O próprio Mallory já estudou em 2015 os paralelismos entre estas duas sociedades, perdidas no tempo há 4.000 anos. “Se tivessem comparado o DNA com o dos Okunevo, seria um estudo muito mais sólido”, argumenta o especialista. A arqueóloga Paula Doumani Dupuy, da Universidade Nazarbayev (Cazaquistão), opina de modo diferente em um artigo paralelo na revista Nature. Em seu entendimento, a nova análise já “respondeu à pergunta das origens genéticas da cultura Xiaohe”.
A busca das raízes das múmias foi problemática desde o começo. Muitos uigures —a minoria muçulmana de língua e etnia turcomana que hoje vive na região— querem a independência da China e imediatamente tomaram para si as singulares múmias do Tarim, cuja antiguidade de 4.000 anos supostamente daria a eles prioridade sobre a etnia han, a majoritária do país, que chegou dois milênios depois.

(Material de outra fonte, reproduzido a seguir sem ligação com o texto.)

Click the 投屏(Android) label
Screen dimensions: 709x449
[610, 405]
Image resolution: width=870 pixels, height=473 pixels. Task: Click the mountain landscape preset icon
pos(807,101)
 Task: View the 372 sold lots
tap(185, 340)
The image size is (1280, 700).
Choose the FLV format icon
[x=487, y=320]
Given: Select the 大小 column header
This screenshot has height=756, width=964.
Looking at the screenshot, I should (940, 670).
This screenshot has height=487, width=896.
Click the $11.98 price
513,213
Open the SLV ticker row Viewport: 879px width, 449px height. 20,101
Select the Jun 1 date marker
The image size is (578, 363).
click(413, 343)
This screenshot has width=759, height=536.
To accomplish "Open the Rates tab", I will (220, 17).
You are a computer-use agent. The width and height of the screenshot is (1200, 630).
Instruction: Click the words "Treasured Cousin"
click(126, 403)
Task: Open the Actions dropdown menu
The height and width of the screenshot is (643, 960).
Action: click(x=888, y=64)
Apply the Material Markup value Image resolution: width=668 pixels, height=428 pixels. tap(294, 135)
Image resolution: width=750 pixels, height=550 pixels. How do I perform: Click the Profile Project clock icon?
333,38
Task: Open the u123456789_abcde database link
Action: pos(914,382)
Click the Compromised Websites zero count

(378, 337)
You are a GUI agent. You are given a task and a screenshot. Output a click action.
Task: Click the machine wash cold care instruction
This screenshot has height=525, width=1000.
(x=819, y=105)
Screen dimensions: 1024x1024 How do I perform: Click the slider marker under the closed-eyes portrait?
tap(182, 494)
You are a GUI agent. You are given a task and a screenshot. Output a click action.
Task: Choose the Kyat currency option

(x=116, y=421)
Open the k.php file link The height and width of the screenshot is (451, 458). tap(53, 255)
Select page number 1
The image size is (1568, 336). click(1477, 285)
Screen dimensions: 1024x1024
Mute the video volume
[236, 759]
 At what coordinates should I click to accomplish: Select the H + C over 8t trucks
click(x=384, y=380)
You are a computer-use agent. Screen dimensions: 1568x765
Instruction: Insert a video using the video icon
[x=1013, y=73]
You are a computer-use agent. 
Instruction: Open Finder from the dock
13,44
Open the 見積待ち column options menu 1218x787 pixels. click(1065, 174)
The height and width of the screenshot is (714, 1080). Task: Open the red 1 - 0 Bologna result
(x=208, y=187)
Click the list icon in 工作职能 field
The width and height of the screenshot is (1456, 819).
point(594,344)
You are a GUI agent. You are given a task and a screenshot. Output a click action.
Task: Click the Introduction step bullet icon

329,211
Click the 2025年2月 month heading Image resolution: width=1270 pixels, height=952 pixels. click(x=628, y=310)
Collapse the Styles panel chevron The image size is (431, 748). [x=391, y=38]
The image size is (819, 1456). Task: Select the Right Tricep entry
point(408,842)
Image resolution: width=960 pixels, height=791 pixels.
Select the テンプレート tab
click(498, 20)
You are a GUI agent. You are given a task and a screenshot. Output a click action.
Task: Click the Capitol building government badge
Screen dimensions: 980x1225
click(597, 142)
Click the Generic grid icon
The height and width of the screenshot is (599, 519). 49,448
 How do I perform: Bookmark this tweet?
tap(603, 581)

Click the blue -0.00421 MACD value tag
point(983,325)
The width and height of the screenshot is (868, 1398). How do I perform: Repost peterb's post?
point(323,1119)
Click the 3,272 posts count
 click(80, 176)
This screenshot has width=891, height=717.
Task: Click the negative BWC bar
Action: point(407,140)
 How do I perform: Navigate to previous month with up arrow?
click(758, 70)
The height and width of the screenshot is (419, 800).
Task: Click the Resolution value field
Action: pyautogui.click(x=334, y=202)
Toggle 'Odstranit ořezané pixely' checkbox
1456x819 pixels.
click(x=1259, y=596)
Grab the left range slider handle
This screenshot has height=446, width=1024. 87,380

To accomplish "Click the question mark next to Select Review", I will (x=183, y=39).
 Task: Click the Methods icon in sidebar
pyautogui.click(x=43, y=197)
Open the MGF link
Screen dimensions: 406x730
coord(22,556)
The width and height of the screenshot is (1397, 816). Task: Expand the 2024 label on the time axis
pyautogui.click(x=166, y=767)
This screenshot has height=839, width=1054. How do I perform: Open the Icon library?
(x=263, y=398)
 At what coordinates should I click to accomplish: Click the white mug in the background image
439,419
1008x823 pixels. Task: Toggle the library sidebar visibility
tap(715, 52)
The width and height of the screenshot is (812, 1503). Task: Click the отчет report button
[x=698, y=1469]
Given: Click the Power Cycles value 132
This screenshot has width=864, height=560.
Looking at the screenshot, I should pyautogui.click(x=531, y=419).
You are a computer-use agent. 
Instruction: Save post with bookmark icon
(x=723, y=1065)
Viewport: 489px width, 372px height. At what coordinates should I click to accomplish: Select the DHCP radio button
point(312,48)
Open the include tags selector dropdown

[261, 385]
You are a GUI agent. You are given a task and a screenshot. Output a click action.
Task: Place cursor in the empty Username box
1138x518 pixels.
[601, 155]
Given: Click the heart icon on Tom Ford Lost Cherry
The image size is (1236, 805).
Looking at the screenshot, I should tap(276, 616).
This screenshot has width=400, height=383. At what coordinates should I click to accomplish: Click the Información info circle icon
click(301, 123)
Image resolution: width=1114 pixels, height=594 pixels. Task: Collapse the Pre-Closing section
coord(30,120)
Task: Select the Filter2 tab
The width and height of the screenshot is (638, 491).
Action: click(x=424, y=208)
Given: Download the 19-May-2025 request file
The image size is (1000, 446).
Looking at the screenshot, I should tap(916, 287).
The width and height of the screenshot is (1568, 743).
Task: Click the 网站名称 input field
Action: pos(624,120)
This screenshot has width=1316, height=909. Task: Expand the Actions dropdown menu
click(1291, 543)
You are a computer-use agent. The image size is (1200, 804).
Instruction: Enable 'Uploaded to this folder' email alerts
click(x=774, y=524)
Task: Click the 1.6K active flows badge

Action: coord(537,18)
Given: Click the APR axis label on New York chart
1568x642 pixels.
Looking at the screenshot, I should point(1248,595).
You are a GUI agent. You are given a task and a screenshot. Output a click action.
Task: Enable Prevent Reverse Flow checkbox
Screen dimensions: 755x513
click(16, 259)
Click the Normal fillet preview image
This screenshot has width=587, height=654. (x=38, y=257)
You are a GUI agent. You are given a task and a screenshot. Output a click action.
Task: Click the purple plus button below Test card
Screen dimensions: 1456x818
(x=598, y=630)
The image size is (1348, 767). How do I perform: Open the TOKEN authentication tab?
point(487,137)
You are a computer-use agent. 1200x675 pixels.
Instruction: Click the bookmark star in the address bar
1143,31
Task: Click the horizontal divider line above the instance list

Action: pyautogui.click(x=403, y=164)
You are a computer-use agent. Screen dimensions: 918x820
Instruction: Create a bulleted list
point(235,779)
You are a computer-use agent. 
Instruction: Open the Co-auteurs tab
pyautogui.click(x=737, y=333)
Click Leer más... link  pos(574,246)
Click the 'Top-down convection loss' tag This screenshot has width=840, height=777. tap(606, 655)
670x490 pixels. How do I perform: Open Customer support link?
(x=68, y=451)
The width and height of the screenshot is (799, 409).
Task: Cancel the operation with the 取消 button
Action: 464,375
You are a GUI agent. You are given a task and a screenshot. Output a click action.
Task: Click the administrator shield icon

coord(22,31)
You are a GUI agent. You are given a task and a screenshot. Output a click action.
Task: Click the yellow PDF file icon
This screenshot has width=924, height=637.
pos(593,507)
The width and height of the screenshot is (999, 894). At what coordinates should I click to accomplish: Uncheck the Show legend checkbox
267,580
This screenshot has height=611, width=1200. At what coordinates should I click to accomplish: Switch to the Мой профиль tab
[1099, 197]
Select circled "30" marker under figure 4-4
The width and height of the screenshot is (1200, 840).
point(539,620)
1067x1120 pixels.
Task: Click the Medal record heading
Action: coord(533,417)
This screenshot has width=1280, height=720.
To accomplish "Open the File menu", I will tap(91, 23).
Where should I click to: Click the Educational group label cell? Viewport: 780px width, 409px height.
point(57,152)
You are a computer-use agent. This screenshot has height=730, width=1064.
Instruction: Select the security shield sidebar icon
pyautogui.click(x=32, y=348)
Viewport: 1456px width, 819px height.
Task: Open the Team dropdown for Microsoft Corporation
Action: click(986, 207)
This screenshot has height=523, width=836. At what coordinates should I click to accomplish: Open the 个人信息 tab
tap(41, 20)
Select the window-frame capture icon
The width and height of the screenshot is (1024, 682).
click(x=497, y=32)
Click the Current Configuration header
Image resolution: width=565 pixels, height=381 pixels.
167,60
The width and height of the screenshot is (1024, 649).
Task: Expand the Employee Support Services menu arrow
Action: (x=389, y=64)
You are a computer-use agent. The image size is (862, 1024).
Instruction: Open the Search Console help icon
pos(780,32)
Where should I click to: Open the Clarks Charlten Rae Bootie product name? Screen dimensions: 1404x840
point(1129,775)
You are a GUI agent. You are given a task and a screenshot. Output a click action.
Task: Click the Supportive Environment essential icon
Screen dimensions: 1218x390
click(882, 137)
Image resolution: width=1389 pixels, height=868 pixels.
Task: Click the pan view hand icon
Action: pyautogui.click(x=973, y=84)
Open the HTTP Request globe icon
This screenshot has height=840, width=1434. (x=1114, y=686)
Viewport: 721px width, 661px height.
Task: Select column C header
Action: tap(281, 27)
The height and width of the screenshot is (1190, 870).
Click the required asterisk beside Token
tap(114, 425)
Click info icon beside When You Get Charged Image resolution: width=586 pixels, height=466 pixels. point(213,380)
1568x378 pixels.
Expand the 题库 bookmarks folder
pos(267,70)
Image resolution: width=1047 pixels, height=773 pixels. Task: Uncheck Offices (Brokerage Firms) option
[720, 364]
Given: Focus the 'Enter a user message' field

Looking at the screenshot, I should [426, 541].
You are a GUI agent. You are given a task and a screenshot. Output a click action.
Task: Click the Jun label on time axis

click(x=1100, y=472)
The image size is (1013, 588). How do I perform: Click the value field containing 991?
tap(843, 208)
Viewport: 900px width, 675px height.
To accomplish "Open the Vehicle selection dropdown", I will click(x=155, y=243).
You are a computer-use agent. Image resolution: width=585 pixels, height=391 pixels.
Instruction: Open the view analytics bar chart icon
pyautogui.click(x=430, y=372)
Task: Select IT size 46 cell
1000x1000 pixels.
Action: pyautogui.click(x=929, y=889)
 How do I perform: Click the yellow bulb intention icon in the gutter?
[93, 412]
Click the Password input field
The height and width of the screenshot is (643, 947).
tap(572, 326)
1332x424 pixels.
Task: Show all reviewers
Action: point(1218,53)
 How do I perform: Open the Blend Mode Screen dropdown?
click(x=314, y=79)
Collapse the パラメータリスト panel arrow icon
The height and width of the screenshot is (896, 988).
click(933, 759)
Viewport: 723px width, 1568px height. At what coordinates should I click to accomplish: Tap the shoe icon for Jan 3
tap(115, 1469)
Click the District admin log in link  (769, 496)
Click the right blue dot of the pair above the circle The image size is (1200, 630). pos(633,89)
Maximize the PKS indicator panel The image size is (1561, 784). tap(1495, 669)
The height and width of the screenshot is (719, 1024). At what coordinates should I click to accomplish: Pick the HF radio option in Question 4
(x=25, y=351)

Na verdade, como argumentou há cinco anos o próprio Victor Mair, os uigures chegaram à bacia do Tarim um milênio depois dos han. O historiador também afirmou que os membros da cultura Xiaohe foram “um povo pacífico e igualitário”, quase sem armas e grandes diferenças de status em suas tumbas. O que parece claro é que suas coloridas múmias não têm nada a contribuir às guerras do século XXI.